Dr. Supari DSÖ ve DSA’da verdiği bilimsel ve diplomatik mücadeleyi kitabında uzun uzun anlatıyor, ancak ben burada sadece sonucu sizlerle paylaşmak istiyorum. Aylar süren mücadele sonunda ABD ve bazı Batı Avrupa ülkelerinin diğer ülkelere uyguladığı baskı ile Endonezya Sağlık Bakanının “Virüs paylaşımı ve bunlardan elde edilecek aşı ve ilaçların üretim sürecinin şeffaf ve adil hale getirilmesi” önergesi reddedilir. Dr. Supari bu süreçte kendisine destek veren ülkeler ve onların sağlık bakanlarından da bahsediyor kitabında. Tabii doğal olarak T.C. Sağlık Bakanlığını aradı gözlerim. Dr. Supari önergesine destek veren 23 ülkeyi sıralıyor: İran, Kuzey Kore, Vietnam, Irak, Küba, Filistin, Suudi Arabistan, Malezya, Kamboçya, Timor Laste, Sudan, Miyanmar –Burma–, Maldivler, Peru, Burunai Sultanlığı, Cezayir, Katar, Laos, Solomon Adaları, Butan, Kuveyt, Bolivya ve Pakistan (ülkeler kitapta geçtiği sıra ile verilmiştir.). Bir de bazı ülkeler sayıyor ki onların yetkilileri de “haklısınız ama karşı tarafta ABD olduğu için size destek veremediğimiz için üzgünüz.” demişler. Türkiye bu ülkeler arasında da sayılmamakta. Demek ki ülkemiz Sağlık Bakanlığı yukarıda sorulan soruların cevaplarını biliyor ve verilen cevaplardan da mutmainler (tatmin olmuşlar). Eh ne diyelim, bizi de bir gün aydınlatırlar zahir. Ama önce, pek çok ülkeye olduğu gibi bizim ülkeye de satılan ve stoklarda tıka basa dolu olan SARS ilacı Tamiflu’ya ve SARS için hazırlanıp ülkelere ihraç edilen özel kıyafetler için harcanan ve israf olan para konusunda halkı aydınlatsalar çok memnun olacağız.
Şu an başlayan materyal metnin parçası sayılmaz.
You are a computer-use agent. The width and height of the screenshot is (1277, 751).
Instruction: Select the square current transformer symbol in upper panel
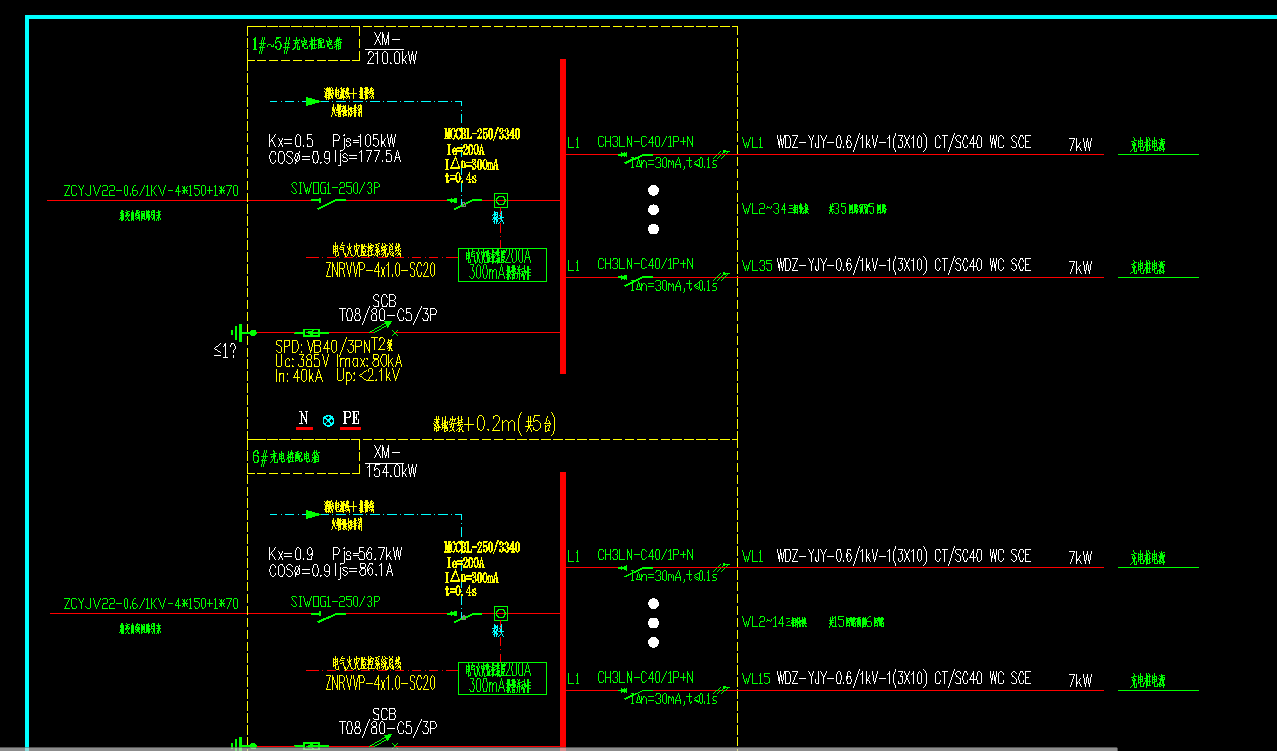501,200
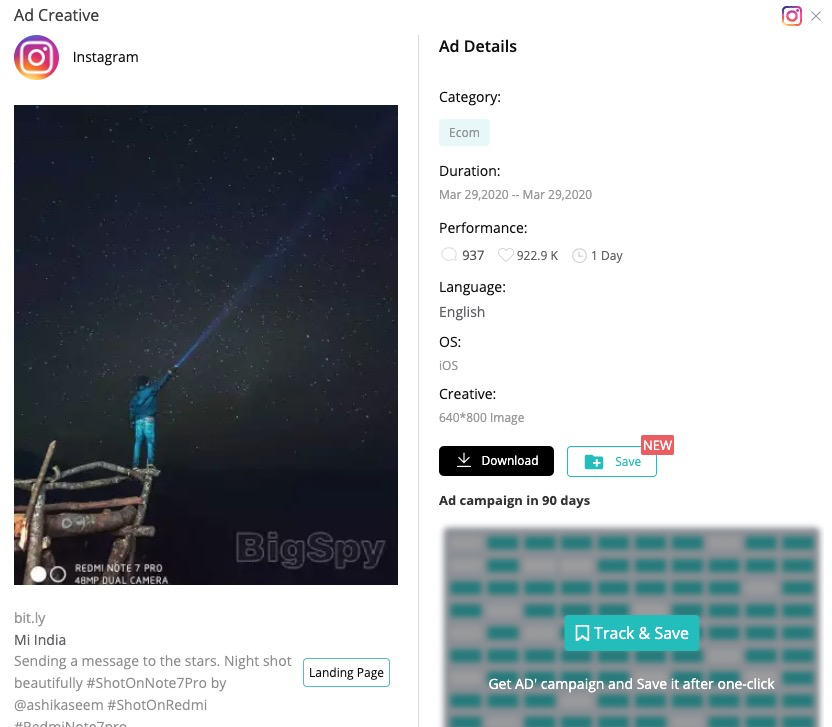The width and height of the screenshot is (832, 727).
Task: Open the Landing Page link
Action: click(346, 672)
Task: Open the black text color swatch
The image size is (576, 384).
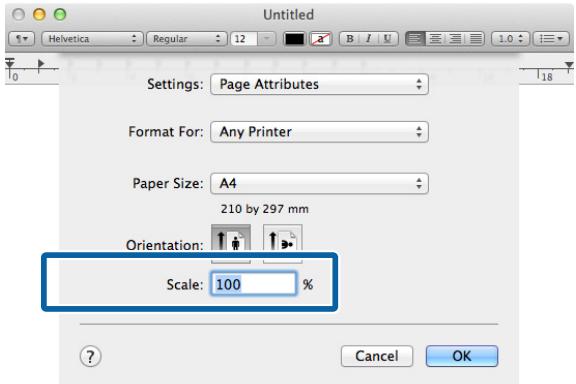Action: click(295, 39)
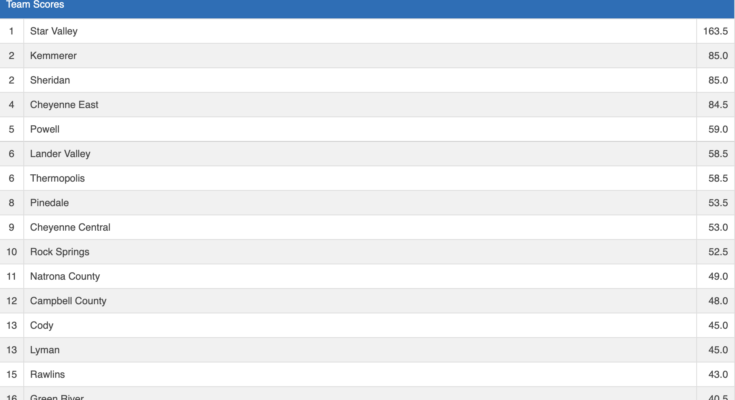The width and height of the screenshot is (735, 400).
Task: Open Campbell County team row
Action: (x=68, y=301)
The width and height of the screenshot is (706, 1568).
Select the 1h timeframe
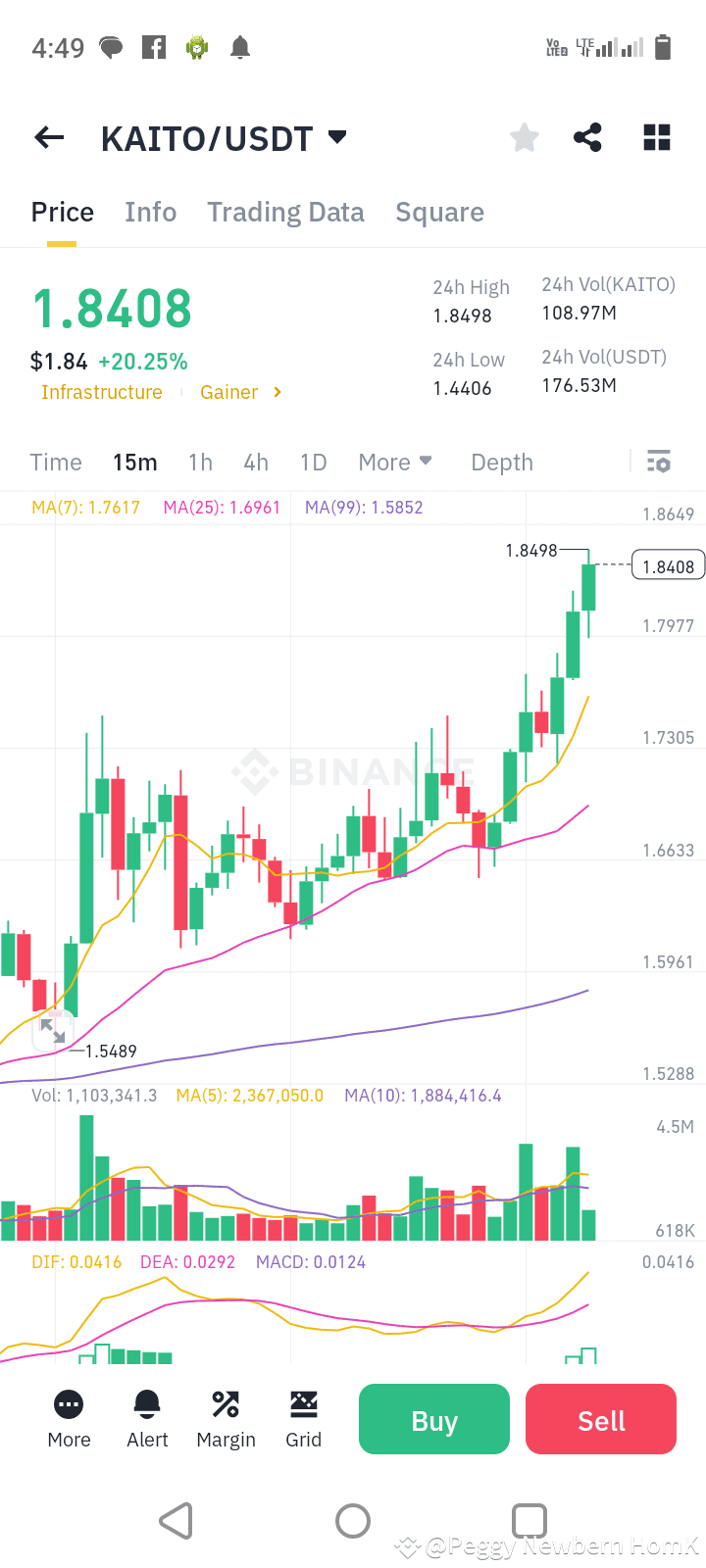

Burada özel olarak TC Sağlık Bakanlığına yönelik bir eleştirim söz konusu değil. Sadece Dünya Sağlık Örgütü, Birleşmiş Milletler, UNESCO, UNICEF vs. gibi uluslararası örgütlerin varlık nedeninin başta ABD olmak üzere belli ülkelerin menfaatlerini korumak, zayıf ülkelerin zayıf, güçlülerin ise güçlü kalmasını garanti altına almak, dünyadaki bütün ülkeleri istekleri doğrultusunda kontrol altında tutmak olduğunu müşahhas bir örnekle gözler önüne sermek istedim. Yeni bir paradigma –bakış açısı– ve dünya düzeni kurulmadan bizim ve bizim gibi gelişmekte olan ülkelerin bellerini doğrultması mümkün görülmüyor. Javalı cesur kadın Dr. Siti Fadilah Supari’nin kitabının kapağına yazdığı gibi: “Saatnya Dunia Berubah!” –Dünya İçin Değişme Zamanı!”